Work request: Would you please repeat exactly the entries below, starting at the line with "At what coordinates should I click to accomplish: Open" and ending at the line with "Task: Open the amibroker.com link in footer", and nothing outside that range? Leave out the pictures.

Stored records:
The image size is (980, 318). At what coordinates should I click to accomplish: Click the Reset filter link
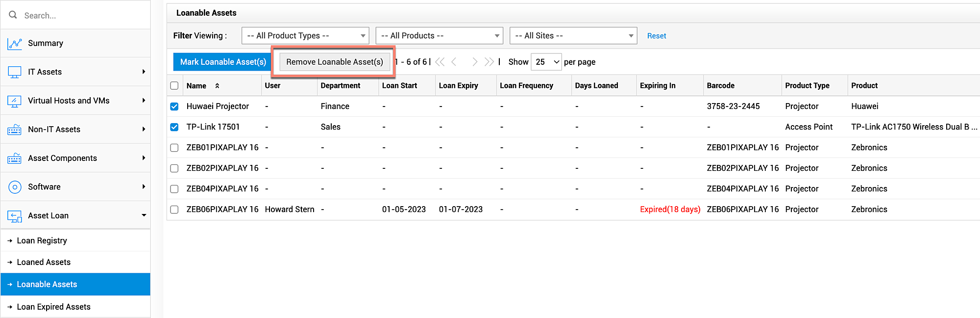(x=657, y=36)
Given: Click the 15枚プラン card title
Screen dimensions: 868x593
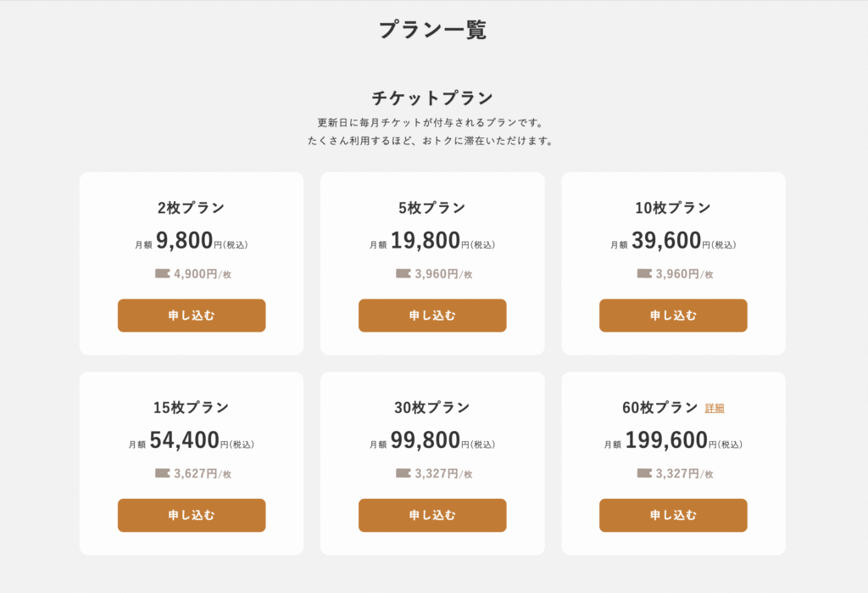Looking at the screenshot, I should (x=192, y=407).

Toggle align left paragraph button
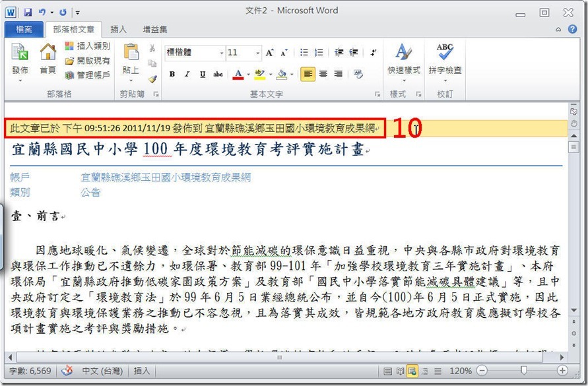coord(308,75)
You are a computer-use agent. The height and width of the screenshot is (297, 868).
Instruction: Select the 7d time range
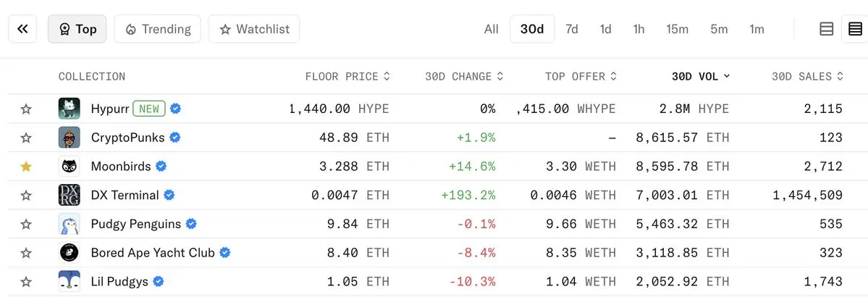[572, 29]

* * *

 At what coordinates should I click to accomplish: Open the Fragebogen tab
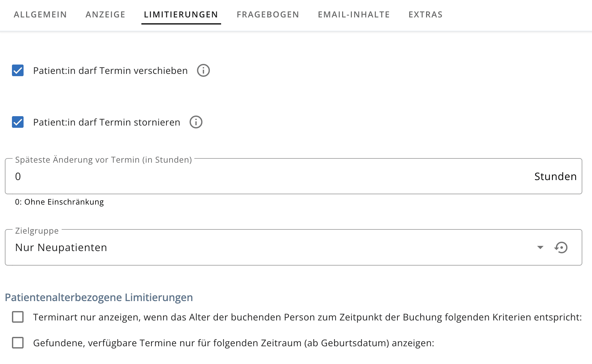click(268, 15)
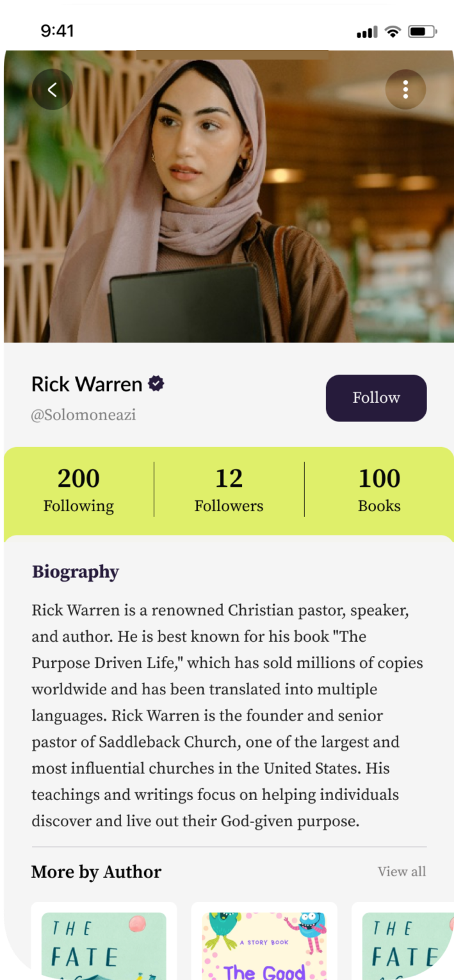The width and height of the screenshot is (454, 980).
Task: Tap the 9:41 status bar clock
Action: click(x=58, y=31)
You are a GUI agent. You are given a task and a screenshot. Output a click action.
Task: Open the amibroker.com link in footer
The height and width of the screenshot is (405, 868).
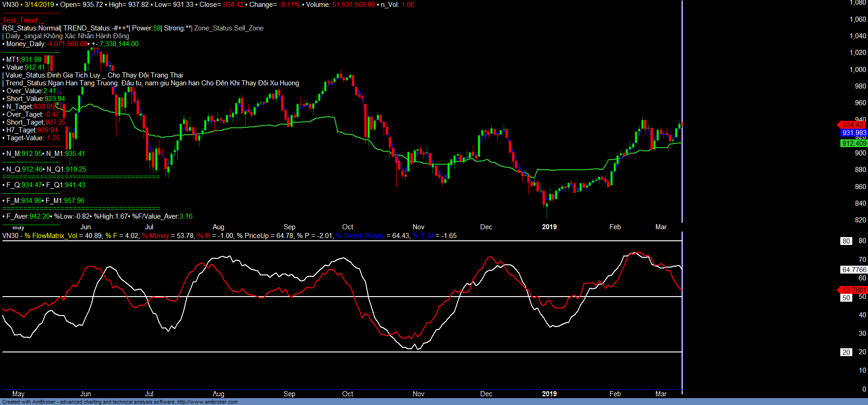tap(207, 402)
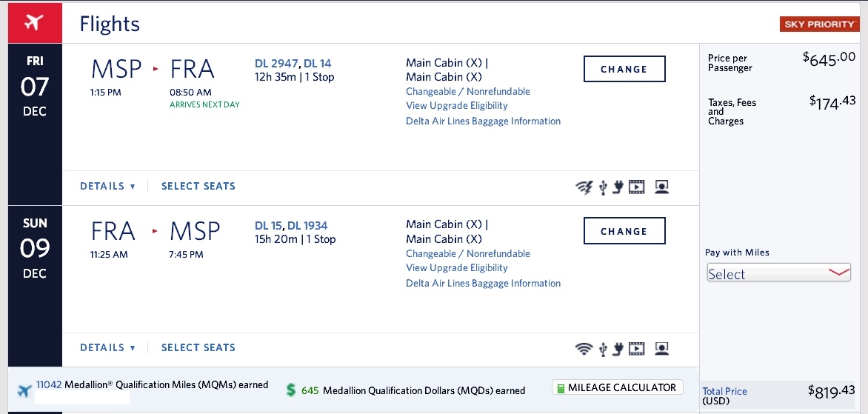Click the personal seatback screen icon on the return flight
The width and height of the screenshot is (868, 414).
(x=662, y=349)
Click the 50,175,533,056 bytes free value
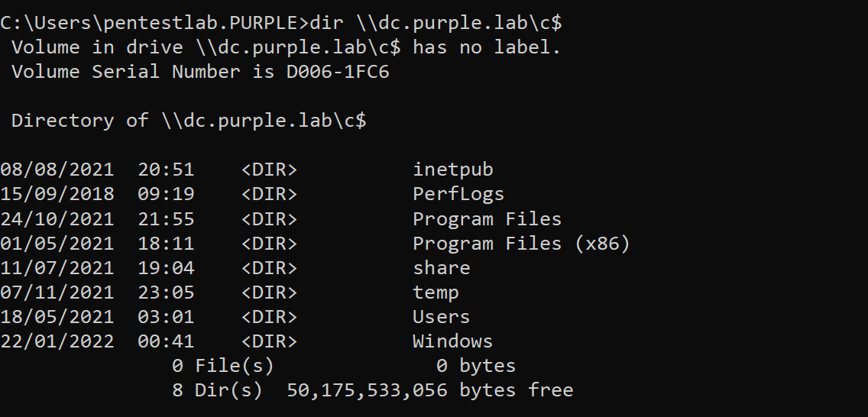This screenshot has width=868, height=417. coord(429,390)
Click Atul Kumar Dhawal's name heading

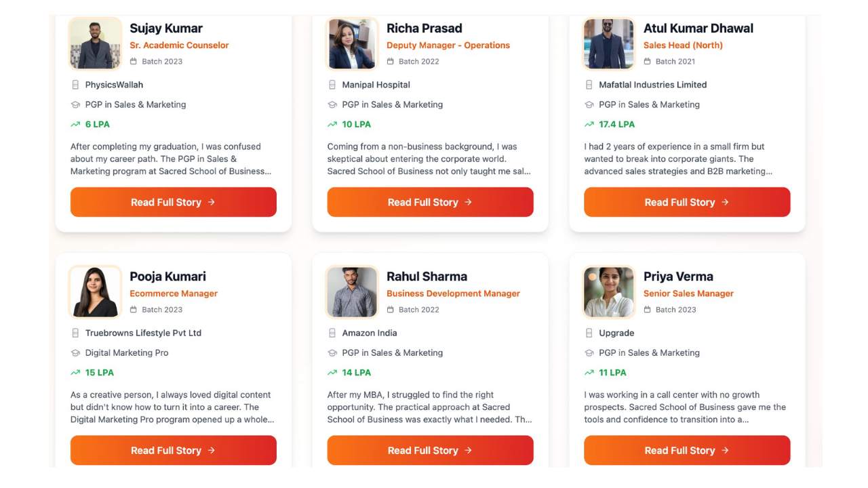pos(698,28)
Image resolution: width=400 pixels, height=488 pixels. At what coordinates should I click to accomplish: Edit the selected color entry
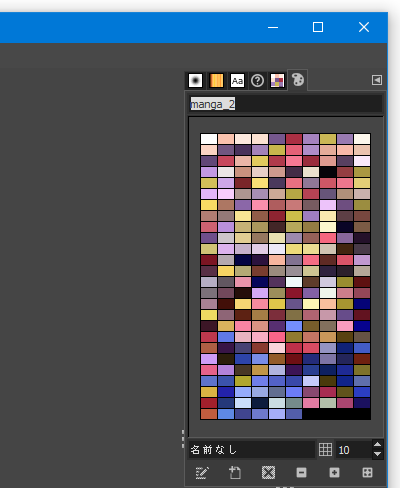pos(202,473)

==

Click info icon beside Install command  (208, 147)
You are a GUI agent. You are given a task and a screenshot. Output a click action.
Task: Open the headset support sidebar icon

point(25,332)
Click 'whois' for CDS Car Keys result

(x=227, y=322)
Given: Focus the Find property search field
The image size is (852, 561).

Task output:
 At what coordinates should I click to accomplish: Open the Fragebogen tab
click(268, 15)
The width and height of the screenshot is (454, 980).
Task: Tap the 9:41 status bar clock
Action: click(x=58, y=31)
You are a GUI agent. You are given a task and a screenshot. Output a click action.
Task: Open the amibroker.com link in footer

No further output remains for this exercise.